• _Activity_
The whole listing below should be output again, word for word.

• _Source material_
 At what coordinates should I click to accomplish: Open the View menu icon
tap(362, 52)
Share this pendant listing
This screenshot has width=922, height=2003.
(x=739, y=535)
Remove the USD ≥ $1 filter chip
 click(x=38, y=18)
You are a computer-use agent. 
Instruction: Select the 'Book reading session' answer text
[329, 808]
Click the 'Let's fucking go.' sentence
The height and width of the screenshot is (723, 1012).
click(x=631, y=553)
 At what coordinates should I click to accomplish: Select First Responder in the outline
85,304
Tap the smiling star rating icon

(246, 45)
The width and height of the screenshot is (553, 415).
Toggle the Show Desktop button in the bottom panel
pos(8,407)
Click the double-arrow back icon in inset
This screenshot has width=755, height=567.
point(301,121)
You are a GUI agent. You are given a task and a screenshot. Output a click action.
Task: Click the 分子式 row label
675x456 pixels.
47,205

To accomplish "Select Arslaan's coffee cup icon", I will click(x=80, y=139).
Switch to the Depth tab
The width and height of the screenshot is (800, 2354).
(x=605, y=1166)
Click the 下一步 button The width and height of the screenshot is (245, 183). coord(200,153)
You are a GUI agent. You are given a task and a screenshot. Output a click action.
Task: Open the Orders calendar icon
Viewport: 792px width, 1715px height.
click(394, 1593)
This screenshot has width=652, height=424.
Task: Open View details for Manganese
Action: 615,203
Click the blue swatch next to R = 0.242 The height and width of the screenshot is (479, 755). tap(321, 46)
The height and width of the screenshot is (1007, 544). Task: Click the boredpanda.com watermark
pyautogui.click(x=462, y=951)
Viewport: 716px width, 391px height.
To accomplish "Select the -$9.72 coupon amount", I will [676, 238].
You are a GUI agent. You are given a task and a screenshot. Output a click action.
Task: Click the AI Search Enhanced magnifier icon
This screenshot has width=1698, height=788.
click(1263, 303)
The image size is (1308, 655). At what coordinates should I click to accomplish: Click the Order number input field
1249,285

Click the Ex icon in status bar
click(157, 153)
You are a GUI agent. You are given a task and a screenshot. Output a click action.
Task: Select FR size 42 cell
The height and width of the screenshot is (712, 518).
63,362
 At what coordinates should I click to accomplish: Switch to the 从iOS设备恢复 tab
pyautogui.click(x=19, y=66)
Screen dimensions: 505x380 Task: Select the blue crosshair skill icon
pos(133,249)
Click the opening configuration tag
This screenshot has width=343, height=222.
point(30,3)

• _Solved exercise_
 At what coordinates should I click to accomplish: Open the View menu icon
tap(362, 52)
Share this pendant listing
This screenshot has width=922, height=2003.
(x=739, y=535)
Remove the USD ≥ $1 filter chip
 click(x=38, y=18)
You are a computer-use agent. 
Instruction: Select the 'Book reading session' answer text
[329, 808]
Click the 'Let's fucking go.' sentence
The height and width of the screenshot is (723, 1012).
click(x=631, y=553)
 At what coordinates should I click to accomplish: Select First Responder in the outline
85,304
Tap the smiling star rating icon

(246, 45)
The width and height of the screenshot is (553, 415).
Toggle the Show Desktop button in the bottom panel
pos(8,407)
Click the double-arrow back icon in inset
This screenshot has width=755, height=567.
point(301,121)
You are a GUI agent. You are given a task and a screenshot. Output a click action.
Task: Click the 分子式 row label
675x456 pixels.
47,205

To accomplish "Select Arslaan's coffee cup icon", I will click(x=80, y=139).
Switch to the Depth tab
The width and height of the screenshot is (800, 2354).
(x=605, y=1166)
Click the 下一步 button The width and height of the screenshot is (245, 183). coord(200,153)
You are a GUI agent. You are given a task and a screenshot. Output a click action.
Task: Open the Orders calendar icon
Viewport: 792px width, 1715px height.
click(394, 1593)
This screenshot has width=652, height=424.
Task: Open View details for Manganese
Action: 615,203
Click the blue swatch next to R = 0.242 The height and width of the screenshot is (479, 755). tap(321, 46)
The height and width of the screenshot is (1007, 544). Task: Click the boredpanda.com watermark
pyautogui.click(x=462, y=951)
Viewport: 716px width, 391px height.
To accomplish "Select the -$9.72 coupon amount", I will [676, 238].
You are a GUI agent. You are given a task and a screenshot. Output a click action.
Task: Click the AI Search Enhanced magnifier icon
This screenshot has width=1698, height=788.
click(1263, 303)
The image size is (1308, 655). At what coordinates should I click to accomplish: Click the Order number input field
1249,285

Click the Ex icon in status bar
click(157, 153)
You are a GUI agent. You are given a task and a screenshot. Output a click action.
Task: Select FR size 42 cell
The height and width of the screenshot is (712, 518).
63,362
 At what coordinates should I click to accomplish: Switch to the 从iOS设备恢复 tab
pyautogui.click(x=19, y=66)
Screen dimensions: 505x380 Task: Select the blue crosshair skill icon
pos(133,249)
Click the opening configuration tag
This screenshot has width=343, height=222.
point(30,3)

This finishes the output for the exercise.